In de al-Moekaddima (ook Muqaddimah, in het Grieks bekend als Prolegomena) van zijn voornaamste werk, Kitab al-Ibar (Arabisch voor: Boek der Voorbeelden) beschreef Khaldun de geschiedenis van de islam in Noord-Afrika. Dit werk wordt gezien als een zeer belangrijke en gezaghebbende bron van informatie over die periode en een historiografisch hoogtepunt.

Hij betoogde dat de cyclus van opkomst en verval van wereldrijken en beschavingen behalve door politieke ook door geografische en klimatologische factoren beïnvloed wordt. Hij baseerde zijn theorieën op de geschiedenis van de Berberse dynastieën in Noord-Afrika, maar ook op die van de vroege Arabische kalifaten. De Ottomanen hebben later interesse voor zijn werk gekregen vanwege de opkomst en verval van hun eigen rijk.[2]

Ibn Khaldun was scherp in zijn oordeel over de gevolgen van de invallen in Noord-Afrika van de Banu Hilal bedoeïenen, die vanaf de 11e eeuw met grote kuddes vee uit het verdroogde Arabië kwamen, de bergen meden, maar de vruchtbare Noord-Afrikaanse landbouwgronden lieten kaalvreten, waarna zandstormen de vruchtbare bovenlaag wegbliezen. Hij noemde hen 'een leger sprinkhanen die alles vernielen wat er op hun pad komt'.

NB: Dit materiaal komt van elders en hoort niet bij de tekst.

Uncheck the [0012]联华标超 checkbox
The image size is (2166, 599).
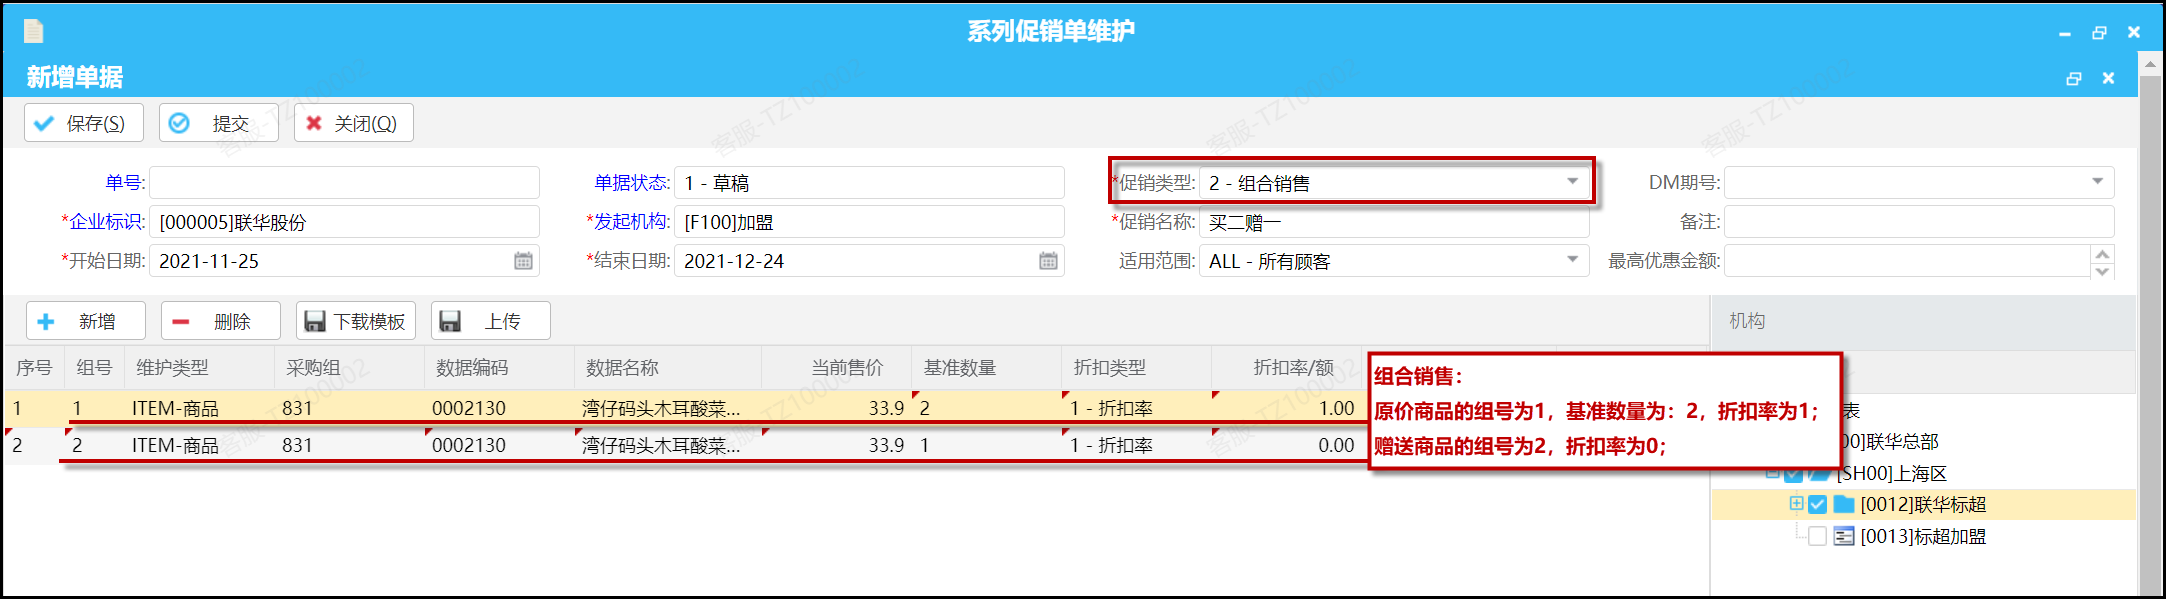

Sociologie[bewerken | brontekst bewerken]

Ibn Khaldun wordt door mensen die bekend zijn met de islamitische wereld een van de grondleggers van de sociologie genoemd. Zijn werken worden als baanbrekend beschouwd. Hij zocht naar verbanden van oorzaak en gevolg, naar analogie tussen heden en verleden en hij nam de invloed van de omgeving en van de economische omstandigheden in aanmerking. Daarom wordt hij beschouwd als een pionier in de sociologie.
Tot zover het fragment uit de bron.